In the listing, find every line that has the string "computer" and copy it.

(GIVEN DATA Opens)

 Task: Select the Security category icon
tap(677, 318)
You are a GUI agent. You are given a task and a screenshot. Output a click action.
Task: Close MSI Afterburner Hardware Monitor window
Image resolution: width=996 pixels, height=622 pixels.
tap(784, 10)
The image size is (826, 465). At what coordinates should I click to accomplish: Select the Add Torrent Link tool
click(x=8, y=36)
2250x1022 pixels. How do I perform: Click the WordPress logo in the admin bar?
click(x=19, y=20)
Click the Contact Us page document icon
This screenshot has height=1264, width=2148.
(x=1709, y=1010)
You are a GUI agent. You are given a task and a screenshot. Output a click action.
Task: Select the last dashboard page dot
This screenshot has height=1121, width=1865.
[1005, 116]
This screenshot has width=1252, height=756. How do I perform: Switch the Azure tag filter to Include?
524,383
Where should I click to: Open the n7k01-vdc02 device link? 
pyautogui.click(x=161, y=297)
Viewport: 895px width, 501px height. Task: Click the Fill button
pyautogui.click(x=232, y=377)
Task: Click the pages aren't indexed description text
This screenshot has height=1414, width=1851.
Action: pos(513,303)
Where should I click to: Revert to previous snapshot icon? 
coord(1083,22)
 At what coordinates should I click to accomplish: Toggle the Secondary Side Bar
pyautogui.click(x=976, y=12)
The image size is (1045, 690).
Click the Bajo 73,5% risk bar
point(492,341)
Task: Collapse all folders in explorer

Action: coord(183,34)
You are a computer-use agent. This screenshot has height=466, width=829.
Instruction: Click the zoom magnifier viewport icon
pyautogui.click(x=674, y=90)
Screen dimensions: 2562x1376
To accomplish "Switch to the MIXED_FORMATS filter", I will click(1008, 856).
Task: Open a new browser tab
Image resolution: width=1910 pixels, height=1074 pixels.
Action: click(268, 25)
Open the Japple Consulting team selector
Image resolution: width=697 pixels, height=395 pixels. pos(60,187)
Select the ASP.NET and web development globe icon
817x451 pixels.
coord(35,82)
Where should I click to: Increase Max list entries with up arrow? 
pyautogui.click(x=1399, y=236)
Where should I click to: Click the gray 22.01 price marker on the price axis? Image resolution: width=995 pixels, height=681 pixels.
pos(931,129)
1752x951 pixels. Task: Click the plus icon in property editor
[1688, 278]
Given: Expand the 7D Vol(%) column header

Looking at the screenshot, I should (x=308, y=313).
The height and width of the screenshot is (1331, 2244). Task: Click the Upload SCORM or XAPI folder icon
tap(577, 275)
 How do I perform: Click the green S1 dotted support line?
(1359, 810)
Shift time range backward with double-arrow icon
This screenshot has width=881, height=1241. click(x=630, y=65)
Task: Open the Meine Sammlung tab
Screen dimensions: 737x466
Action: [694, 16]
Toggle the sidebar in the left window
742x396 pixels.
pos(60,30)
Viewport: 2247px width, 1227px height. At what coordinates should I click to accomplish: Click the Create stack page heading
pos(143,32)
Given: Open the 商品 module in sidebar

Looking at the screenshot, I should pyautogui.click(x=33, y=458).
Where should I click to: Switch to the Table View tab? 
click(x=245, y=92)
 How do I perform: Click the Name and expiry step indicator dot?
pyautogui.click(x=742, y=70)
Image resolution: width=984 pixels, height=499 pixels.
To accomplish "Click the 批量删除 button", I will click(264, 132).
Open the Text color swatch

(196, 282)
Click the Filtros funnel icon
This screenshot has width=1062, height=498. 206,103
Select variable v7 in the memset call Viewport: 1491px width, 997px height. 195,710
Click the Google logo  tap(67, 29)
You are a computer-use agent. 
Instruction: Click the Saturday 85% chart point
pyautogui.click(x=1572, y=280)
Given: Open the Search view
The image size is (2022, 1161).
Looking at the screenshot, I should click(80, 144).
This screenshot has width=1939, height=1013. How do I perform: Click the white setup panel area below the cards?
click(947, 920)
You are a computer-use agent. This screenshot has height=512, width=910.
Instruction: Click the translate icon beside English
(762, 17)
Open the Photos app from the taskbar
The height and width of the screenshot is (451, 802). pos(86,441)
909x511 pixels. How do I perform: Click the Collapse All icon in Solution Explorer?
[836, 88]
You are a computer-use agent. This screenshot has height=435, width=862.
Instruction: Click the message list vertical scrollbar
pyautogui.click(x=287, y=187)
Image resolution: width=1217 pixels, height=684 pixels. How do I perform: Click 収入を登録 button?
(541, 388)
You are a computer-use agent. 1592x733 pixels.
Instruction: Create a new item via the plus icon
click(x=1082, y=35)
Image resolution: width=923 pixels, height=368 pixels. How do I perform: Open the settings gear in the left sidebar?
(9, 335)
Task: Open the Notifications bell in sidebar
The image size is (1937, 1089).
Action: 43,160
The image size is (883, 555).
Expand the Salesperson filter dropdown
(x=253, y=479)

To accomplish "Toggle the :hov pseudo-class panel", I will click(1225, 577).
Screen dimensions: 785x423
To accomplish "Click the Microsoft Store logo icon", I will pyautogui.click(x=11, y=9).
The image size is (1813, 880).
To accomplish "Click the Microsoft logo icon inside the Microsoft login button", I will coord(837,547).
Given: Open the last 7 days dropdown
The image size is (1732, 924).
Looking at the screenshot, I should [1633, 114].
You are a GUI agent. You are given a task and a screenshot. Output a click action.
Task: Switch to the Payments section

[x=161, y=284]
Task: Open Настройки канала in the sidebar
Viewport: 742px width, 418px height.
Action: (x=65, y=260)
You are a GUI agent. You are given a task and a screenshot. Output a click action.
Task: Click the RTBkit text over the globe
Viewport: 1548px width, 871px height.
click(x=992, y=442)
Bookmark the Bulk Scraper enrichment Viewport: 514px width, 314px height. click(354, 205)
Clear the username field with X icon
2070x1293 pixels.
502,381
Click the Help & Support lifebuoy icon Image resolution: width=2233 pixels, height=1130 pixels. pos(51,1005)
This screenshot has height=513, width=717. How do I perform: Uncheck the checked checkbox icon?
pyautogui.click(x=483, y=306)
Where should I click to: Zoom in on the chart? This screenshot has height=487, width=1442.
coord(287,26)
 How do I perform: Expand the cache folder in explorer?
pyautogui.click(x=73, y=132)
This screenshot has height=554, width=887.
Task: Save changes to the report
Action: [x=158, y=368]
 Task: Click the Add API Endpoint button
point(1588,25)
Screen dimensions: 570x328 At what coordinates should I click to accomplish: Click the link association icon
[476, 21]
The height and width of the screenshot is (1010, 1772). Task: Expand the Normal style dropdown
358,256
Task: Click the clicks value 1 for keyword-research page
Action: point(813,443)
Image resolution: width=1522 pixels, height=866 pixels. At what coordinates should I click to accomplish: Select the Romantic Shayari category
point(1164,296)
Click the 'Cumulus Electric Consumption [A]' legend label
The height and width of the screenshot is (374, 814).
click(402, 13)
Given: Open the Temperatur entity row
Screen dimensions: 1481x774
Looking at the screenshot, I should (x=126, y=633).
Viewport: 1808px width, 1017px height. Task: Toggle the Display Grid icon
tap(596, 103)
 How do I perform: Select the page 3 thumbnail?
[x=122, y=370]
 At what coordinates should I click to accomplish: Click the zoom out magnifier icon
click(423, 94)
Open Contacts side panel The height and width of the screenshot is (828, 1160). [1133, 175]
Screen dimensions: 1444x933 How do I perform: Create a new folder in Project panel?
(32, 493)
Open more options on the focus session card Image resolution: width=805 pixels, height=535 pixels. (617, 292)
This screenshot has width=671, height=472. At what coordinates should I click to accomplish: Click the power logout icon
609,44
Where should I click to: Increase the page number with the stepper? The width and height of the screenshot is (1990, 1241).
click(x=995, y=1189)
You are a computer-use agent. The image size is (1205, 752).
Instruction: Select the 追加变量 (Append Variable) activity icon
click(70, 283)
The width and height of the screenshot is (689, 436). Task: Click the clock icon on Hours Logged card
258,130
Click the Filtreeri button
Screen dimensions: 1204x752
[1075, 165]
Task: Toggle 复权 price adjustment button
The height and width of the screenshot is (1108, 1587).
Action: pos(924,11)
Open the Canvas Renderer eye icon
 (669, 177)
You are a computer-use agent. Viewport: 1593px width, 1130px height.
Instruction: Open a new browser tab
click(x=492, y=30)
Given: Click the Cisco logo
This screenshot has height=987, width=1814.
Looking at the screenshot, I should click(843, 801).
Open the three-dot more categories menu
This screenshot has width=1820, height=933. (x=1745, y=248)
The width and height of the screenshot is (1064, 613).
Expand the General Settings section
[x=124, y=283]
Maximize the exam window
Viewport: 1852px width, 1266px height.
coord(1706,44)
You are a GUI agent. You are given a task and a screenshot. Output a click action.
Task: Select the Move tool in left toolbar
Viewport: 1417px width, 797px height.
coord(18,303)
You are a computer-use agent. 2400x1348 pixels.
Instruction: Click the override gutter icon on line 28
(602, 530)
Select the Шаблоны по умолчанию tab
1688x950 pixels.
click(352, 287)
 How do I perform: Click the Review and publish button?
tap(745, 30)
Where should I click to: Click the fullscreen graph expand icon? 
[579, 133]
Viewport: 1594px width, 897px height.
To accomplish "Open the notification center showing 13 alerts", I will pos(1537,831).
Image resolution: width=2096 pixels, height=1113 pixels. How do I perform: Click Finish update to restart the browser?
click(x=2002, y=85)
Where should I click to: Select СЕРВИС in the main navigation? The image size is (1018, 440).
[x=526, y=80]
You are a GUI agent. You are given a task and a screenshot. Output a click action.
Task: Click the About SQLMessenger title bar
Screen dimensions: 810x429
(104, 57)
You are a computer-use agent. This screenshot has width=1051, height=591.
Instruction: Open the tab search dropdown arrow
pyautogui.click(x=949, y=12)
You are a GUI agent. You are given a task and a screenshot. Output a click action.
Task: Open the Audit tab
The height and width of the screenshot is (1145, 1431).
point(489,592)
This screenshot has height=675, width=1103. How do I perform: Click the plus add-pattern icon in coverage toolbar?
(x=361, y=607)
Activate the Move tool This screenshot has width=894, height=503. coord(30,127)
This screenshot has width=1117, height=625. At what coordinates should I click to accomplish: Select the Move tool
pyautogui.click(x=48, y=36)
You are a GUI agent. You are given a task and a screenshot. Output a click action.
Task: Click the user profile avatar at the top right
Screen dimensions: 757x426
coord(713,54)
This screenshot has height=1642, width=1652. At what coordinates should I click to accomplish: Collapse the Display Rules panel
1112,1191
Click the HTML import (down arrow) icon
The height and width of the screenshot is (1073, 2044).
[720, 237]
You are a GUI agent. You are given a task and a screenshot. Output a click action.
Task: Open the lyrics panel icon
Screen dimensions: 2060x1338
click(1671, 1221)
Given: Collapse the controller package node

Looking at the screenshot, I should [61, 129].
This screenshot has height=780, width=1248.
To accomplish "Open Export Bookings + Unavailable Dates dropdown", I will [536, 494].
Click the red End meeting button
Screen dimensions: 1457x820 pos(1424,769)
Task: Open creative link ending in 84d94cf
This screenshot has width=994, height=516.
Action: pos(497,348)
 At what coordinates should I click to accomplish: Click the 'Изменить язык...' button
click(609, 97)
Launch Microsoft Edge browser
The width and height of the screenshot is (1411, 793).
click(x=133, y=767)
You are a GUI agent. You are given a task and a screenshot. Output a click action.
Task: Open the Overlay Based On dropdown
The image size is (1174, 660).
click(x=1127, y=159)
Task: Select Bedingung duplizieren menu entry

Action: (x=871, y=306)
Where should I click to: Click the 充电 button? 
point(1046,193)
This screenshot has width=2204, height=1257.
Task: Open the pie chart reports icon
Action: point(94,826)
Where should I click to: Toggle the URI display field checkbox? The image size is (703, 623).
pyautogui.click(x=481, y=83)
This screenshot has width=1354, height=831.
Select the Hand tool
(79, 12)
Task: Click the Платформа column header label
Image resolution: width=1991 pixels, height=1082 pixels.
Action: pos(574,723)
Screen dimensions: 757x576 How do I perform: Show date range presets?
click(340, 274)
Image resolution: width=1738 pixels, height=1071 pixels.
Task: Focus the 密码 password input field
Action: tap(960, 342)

(GIVEN DATA Closes)

- _EXERCISE RESPONSE_
You are a computer-use agent. This screenshot has height=466, width=829.
You are a computer-use agent. 
You are a computer-use agent. This screenshot has height=512, width=910.
You are a computer-use agent. This screenshot has height=435, width=862.
You are a computer-use agent. 1592x733 pixels.
You are a computer-use agent. The image size is (1205, 752).
You are a computer-use agent. Viewport: 1593px width, 1130px height.
You are a computer-use agent. 2400x1348 pixels.
You are a computer-use agent. This screenshot has width=1051, height=591.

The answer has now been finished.